In non-union shops, it should be much easier to add clarification to the policy docs via an appendix or what some companies call a ‘case evaluation’ or ‘case examples’. These shine a spotlight on what our frozen developer over in the PR conference room ran into and, with the cooperation of the policy makers, add text to the policy docs that can adjudicate key situations. I have also seen “Interpretations” sections get added that go beyond mere definitions but give guidance for situations that would otherwise break-up the flow of the main sections of the policy manual.
In union-shops we often see Letters of Agreement (LoA's) that get added to the pile. This is because the master Collective Bargaining Agreements (CBA's) often have set cycles (often multiple years in span) that can’t be changed mid-term. The LoA has the regulatory power of a CBA and is very useful for clarifying a point glossed over at 2:00am when the arbiters just wanted to go home and is surprisingly easy to get if you get the proper governance in place. A smaller, less formal, version of a LoA can be used in any company as long as the proper parties get involved.

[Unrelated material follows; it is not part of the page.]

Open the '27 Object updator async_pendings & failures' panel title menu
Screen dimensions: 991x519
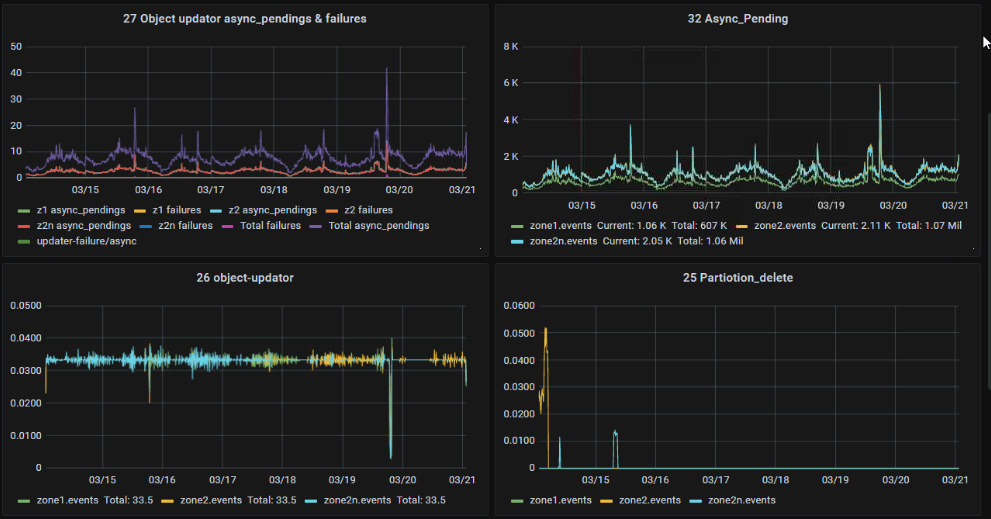click(244, 19)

In small organizations with very simple pay and leave policies the classic Pay Policy Handbook can be sufficient. Perhaps I am bias by my purview but in the age of increased regulation, mergers and yes—massively powerful software like Kronos, this is not the future. If you are running the latest and greatest HR/PR/LEAVE Software (AKA Kronos) but your Policy docs look more like the Magna Carta it is time you re-thought your policy on policies.